Tokyo – When Prime Minister Junichiro Koizumi came to power four years ago, he boldly pledged to sacrifice his long-ruling Liberal Democratic Party for the sake of enacting reform.
But with the approach of Sunday’s elections for the powerful lower house of Parliament, it seems as if the silver-haired leader has only strengthened the LDP’s grip on power.
Two newspaper polls Friday showed the LDP, which has ruled Japan for nearly all of the past half-century, with a hefty lead over top opposition group, the Democratic Party of Japan.
Triumph for the LDP on Sunday would mark a major turnaround for a party that only four years ago was widely considered too riddled with corruption and bankrupt ideas to last much longer in power.
Much of the credit goes to Koizumi.
“I believe if Koizumi had not become prime minister in 2001, the DPJ would have booted the LDP from office by now,” said Yoshiaki Kobayashi, a politics professor at Keio University in Tokyo. “Now, that’s very unlikely.”
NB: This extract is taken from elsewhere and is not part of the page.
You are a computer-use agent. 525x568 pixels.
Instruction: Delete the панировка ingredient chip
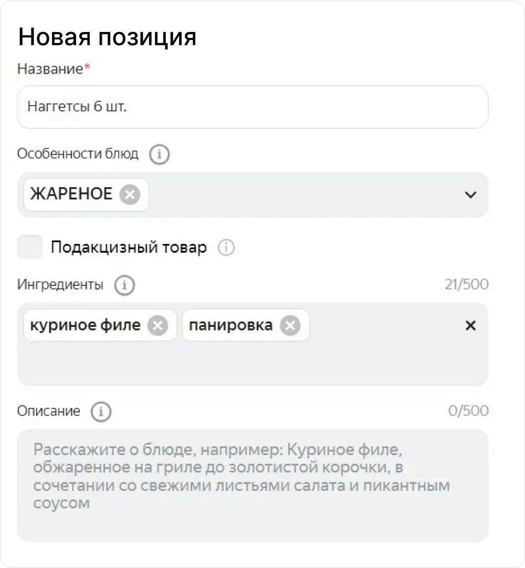[290, 326]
Indeed, Koizumi’s persona – his styled mane, his love of opera, his enjoyment of the limelight – has become synonymous with “reform” in Japan, where voters have suffered under wheeler-dealers more adept at doling out payoffs than charming an audience.
The 63-year-old prime minister has also talked a good game, promising to battle the powers that be while skillfully using the media to drag Japan into an era of populist politics.
“By choosing Koizumi as prime minister, the LDP beat the opposition at its own game,” Kobayashi said.